2. Ferner ist im Ergebnis die Beurteilung des LG nicht zu beanstanden, wonach die Klägerin einen Rückgewähranspruch auch nicht auf den Wegfall oder die wesentliche Veränderung der Geschäftsgrundlage (§ 242 BGB) der behaupteten Schenkungen zu stützen vermag.

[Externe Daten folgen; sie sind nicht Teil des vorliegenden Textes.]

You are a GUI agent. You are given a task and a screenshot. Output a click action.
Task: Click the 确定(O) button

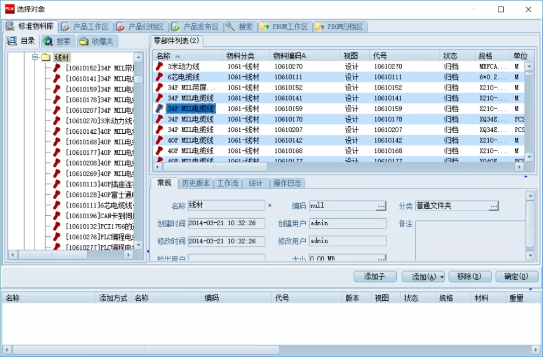tap(516, 277)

a) Ein solcher Anspruch kommt dann in Betracht, wenn einer Seite nach dem Eintritt veränderter Umstände und unter Berücksichtigung der gesamten Interessenlage ein Festhalten an den ursprünglichen Absprachen nicht zuzumuten ist (BGH v. 19.1.1999 - X ZR 60/97, MDR 1999, 1054 = NJW 1999, 1623 sub Nr. 4). Geschäftsgrundlage sind (nur) solche Umstände, die nicht zum Vertragsinhalt gemacht worden sind, auf die aber entweder der gemeinsame Vertragswille aufbaut oder von einer Vertragsseite erkennbar zur Vertragsgrundlage gemacht worden ist, ohne dass die andere Seite dem widerspricht. Zur Geschäftsgrundlage gehören dagegen nicht solche erkennbar hervorgetretenen Umstände, die zum Risikobereich einer Vertragspartei gehören. Die Lehre von der Geschäftsgrundlage darf nicht dazu führen, dass Risiken, die das Gesetz einer Vertragsseite zuweist (et...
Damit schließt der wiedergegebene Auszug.